FRISCO, Texas — Bob Warren was born in 1921 in the City of Frisco when it had a population of 600 people. Never in his wildest dreams did he think that his hometown would be one of the fastest growing cities in all of America. Also, never in his wildest dreams did he think he'd live to be 100 years old.
"The Lord's been good to me," said Warren.
On Sunday, Warren celebrated the major milestone with his closest family, friends and city residents.
The pandemic has made it difficult all around for celebrations. However, the community really showed up for a drive-thru birthday party for the Frisco native. Dozens of vehicles, including fire trucks and city service vehicles, lined the parade route.
Warren's connection to the city is legendary. He had 19 other classmates in his 1938 graduating class at Frisco High School. He has outlived them all.
"Every day I sit down at the table I have a class reunion right there," laughed Warren.
He is known to many as "Mr. Frisco." He was born in the city, raised in the city, and was even mayor for seven years. He told WFAA that he would never call himself Mr. Frisco, but he understands why the moniker has taken off.
"That's a name somebody else gave me," said Warren.
The Frisco treasure has a parkway named after him, a Main Street clock, a sports complex and even a burger named after him. That is a testament to the man who gave his everything to the city where he was born and raised. He would lead this little cotton-town into a mega-city bursting at the seams.
Warren could also still point to areas in town where he would pick cotton. He said Frisco was known for it and had six cotton gins.
"Dad's been retired longer than he's worked," said his son Don Warren.

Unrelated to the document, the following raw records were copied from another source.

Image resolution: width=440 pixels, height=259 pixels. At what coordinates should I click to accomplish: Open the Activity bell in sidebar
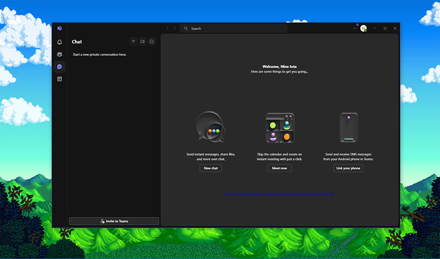click(x=60, y=42)
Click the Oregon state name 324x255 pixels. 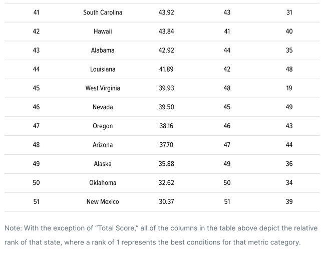(x=103, y=126)
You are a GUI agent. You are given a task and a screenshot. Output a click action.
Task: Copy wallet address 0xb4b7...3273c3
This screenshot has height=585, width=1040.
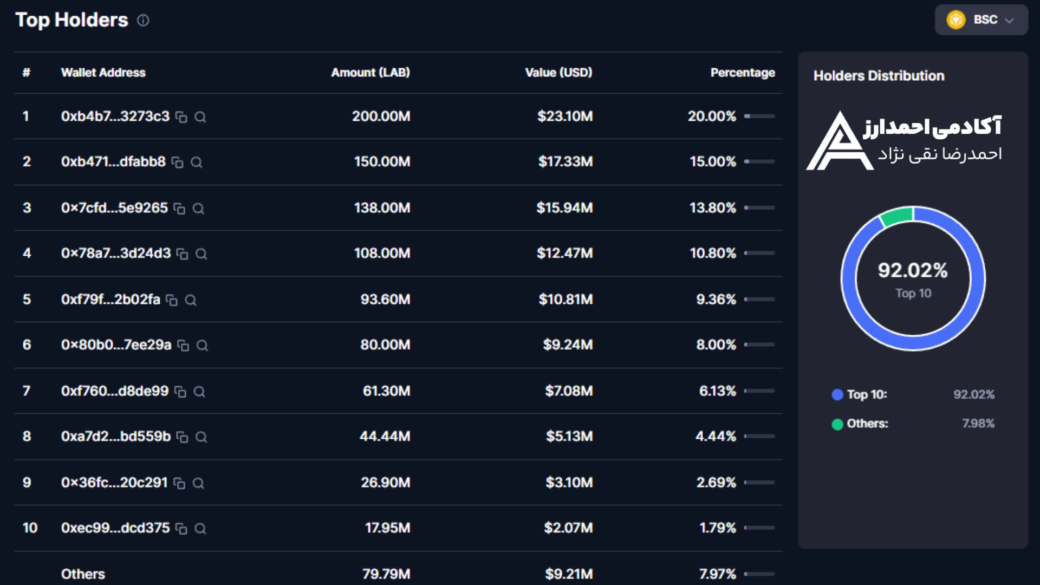(181, 117)
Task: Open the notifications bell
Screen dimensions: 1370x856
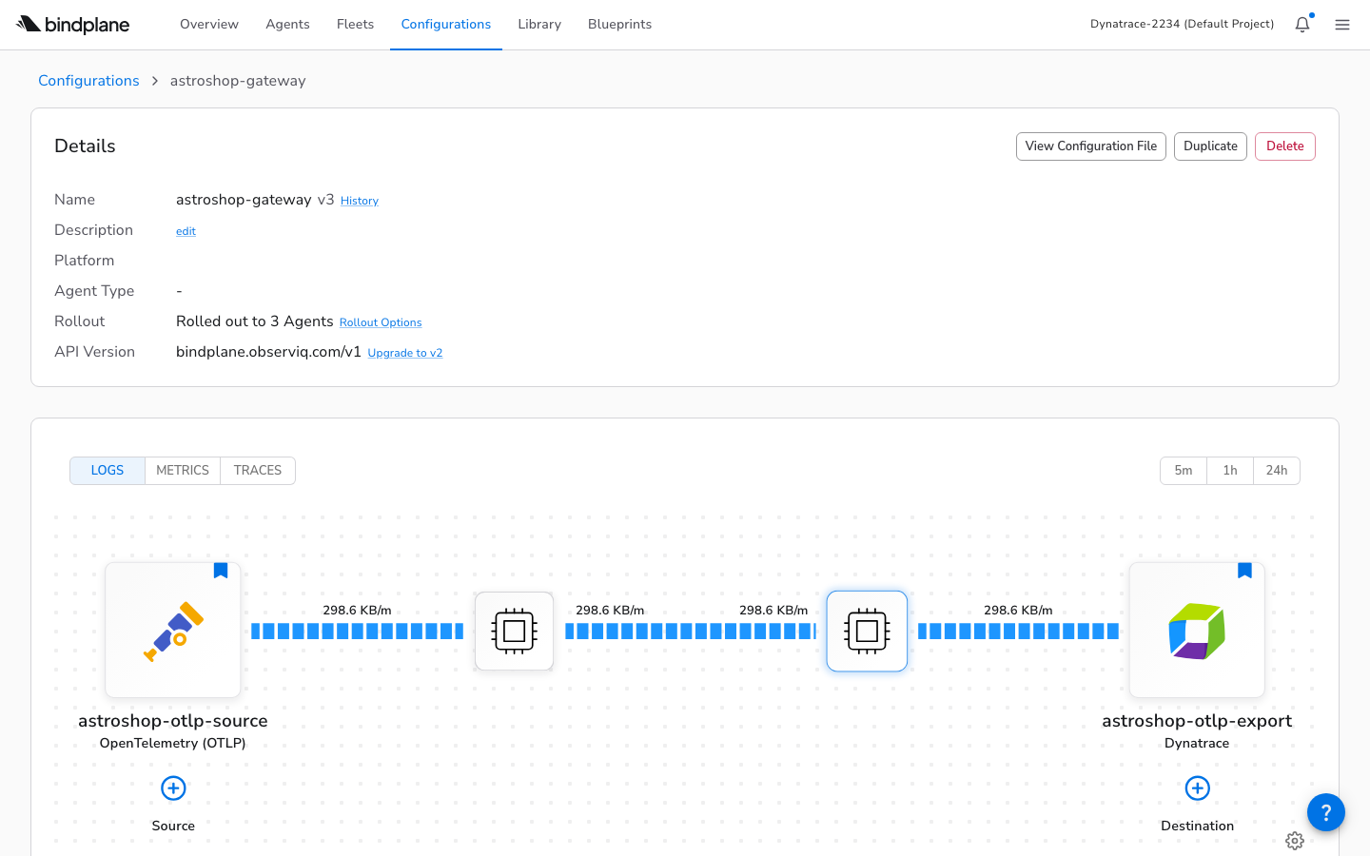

There is no shortage of stories for the World War II veteran. He was a troop carrier pilot and saw the plane in front of him and the plane behind him get shot down. He considers himself very lucky and grateful to be alive.
Bob Warren credits his longevity to keeping moving and eating a bowl of oatmeal every morning.
"You will wilt on the vine if you don't say active," he said.
He continues to live in Frisco in Parkview, which is a retirement community.
Sunday was not just a celebration of a man, but also felt like a celebration of the city that built that man.